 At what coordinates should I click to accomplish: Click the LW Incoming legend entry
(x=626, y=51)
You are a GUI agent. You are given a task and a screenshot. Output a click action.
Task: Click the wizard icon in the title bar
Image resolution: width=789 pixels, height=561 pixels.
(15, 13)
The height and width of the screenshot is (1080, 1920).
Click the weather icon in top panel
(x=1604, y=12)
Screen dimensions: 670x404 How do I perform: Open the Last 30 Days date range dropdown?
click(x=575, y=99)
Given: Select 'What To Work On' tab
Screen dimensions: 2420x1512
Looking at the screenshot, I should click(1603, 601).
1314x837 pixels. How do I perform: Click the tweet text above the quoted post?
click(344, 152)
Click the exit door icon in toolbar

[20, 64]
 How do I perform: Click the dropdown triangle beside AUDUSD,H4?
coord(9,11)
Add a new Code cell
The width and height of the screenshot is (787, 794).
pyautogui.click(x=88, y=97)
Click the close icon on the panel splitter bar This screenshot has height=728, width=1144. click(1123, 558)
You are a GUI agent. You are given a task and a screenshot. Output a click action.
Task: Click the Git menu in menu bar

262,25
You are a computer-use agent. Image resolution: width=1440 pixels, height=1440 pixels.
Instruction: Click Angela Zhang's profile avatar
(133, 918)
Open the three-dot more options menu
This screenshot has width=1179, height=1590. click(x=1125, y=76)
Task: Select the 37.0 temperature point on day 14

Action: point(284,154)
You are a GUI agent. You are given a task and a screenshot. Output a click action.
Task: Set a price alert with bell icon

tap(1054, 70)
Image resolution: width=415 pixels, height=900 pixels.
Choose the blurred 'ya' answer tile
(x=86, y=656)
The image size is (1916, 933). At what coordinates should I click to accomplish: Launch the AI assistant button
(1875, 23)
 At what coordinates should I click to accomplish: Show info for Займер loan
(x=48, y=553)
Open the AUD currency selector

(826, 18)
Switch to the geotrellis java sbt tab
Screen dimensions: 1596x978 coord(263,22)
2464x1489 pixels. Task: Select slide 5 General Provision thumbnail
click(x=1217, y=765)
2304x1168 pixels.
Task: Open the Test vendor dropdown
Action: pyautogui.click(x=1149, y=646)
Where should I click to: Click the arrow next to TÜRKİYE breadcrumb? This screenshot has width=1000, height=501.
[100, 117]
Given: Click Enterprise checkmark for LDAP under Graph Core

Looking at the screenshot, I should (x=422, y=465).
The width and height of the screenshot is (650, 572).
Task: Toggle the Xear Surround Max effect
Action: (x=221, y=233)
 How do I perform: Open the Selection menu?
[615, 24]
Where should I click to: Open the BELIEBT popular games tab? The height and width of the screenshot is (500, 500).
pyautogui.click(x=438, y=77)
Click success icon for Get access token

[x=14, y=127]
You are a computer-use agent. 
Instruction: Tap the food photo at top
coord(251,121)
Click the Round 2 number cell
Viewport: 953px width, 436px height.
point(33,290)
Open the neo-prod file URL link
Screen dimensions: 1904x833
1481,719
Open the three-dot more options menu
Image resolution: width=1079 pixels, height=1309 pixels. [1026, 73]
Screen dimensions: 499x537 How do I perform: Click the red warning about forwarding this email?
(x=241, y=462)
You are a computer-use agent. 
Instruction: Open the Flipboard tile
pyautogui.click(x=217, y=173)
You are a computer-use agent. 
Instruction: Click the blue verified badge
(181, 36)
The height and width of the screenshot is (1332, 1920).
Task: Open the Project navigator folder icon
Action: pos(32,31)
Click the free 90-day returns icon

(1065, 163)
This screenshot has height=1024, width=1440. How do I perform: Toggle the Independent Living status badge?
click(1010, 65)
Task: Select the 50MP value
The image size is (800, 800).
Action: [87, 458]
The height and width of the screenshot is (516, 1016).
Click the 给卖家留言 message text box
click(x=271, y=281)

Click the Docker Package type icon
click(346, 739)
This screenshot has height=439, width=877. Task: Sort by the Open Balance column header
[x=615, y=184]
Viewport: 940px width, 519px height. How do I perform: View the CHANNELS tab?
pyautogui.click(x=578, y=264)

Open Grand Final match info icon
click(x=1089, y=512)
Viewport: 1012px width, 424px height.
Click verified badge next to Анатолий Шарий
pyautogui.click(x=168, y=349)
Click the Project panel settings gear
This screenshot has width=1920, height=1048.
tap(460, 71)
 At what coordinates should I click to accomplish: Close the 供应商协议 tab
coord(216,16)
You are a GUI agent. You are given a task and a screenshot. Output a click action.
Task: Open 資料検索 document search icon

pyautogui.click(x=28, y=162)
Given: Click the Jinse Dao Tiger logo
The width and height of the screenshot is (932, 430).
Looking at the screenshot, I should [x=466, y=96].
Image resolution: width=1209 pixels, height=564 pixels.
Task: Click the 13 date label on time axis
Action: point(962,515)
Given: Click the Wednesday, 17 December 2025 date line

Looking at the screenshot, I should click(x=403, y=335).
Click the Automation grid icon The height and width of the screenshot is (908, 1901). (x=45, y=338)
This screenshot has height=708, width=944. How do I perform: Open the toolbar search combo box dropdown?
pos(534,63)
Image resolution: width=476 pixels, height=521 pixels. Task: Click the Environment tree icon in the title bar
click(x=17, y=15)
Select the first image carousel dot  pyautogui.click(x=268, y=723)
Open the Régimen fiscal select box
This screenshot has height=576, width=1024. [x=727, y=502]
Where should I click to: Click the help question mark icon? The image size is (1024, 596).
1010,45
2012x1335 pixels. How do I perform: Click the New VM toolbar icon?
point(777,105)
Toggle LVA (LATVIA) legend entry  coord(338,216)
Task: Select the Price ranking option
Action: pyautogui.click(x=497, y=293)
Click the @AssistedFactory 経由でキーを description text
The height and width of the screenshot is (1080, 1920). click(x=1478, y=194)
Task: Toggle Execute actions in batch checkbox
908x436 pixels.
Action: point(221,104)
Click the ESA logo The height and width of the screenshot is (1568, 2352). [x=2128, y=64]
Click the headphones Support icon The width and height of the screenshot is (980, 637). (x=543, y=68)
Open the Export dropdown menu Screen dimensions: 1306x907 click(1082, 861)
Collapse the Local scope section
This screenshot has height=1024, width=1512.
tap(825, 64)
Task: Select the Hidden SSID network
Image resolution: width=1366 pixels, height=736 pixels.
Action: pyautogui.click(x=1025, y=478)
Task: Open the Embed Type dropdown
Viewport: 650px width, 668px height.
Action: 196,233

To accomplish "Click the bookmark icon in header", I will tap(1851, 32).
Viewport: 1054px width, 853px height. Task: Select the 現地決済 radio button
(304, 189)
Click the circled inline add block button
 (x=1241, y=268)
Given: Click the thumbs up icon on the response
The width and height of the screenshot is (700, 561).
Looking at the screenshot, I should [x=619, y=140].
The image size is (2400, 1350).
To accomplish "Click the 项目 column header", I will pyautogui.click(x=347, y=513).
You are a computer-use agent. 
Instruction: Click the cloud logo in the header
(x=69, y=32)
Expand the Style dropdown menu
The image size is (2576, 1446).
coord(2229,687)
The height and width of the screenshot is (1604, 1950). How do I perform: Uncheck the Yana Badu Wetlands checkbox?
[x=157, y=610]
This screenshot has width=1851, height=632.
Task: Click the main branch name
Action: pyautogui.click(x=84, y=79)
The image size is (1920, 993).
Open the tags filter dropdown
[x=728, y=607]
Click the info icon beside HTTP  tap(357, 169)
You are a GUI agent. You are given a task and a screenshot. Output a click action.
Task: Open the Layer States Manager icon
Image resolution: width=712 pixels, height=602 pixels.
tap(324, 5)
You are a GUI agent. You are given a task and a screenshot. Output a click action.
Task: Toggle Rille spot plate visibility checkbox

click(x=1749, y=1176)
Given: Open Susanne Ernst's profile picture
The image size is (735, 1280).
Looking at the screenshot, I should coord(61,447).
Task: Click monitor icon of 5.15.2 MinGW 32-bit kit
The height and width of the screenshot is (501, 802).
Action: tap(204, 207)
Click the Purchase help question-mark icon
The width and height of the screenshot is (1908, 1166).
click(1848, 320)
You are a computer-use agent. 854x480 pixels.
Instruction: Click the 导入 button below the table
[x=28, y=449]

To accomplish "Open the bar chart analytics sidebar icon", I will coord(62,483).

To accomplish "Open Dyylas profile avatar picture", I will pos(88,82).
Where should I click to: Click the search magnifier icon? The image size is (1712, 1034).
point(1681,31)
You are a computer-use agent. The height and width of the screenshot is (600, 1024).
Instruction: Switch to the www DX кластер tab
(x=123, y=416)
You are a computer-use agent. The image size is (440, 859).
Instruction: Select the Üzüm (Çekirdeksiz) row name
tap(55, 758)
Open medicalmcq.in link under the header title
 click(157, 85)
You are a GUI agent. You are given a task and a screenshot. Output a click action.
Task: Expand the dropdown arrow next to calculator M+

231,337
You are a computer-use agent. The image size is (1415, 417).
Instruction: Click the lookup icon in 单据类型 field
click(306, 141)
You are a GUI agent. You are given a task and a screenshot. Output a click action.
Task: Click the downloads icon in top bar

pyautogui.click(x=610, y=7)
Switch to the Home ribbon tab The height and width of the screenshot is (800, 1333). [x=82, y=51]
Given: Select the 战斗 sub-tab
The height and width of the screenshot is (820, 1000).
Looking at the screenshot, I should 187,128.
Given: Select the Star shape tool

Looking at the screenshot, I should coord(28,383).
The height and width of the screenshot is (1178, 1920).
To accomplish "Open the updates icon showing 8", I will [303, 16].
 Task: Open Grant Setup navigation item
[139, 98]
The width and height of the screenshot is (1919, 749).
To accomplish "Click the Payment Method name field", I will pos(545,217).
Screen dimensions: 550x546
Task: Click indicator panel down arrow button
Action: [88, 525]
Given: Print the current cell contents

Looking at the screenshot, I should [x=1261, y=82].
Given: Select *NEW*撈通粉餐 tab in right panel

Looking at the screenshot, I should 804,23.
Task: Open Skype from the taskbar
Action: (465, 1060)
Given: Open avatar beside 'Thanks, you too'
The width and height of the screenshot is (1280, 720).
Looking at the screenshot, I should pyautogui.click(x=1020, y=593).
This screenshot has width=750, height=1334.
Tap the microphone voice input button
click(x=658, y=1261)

※

Transcribe the records above without any change, starting with the line containing "will tap(1851, 32)." and going on through the line containing "Click the info".

To accomplish "Click the bookmark icon in header", I will tap(1851, 32).
Viewport: 1054px width, 853px height. Task: Select the 現地決済 radio button
(304, 189)
Click the circled inline add block button
 (x=1241, y=268)
Given: Click the thumbs up icon on the response
The width and height of the screenshot is (700, 561).
Looking at the screenshot, I should [x=619, y=140].
The image size is (2400, 1350).
To accomplish "Click the 项目 column header", I will pyautogui.click(x=347, y=513).
You are a computer-use agent. 
Instruction: Click the cloud logo in the header
(x=69, y=32)
Expand the Style dropdown menu
The image size is (2576, 1446).
coord(2229,687)
The height and width of the screenshot is (1604, 1950). How do I perform: Uncheck the Yana Badu Wetlands checkbox?
[x=157, y=610]
This screenshot has width=1851, height=632.
Task: Click the main branch name
Action: pyautogui.click(x=84, y=79)
The image size is (1920, 993).
Open the tags filter dropdown
[x=728, y=607]
Click the info icon beside HTTP  tap(357, 169)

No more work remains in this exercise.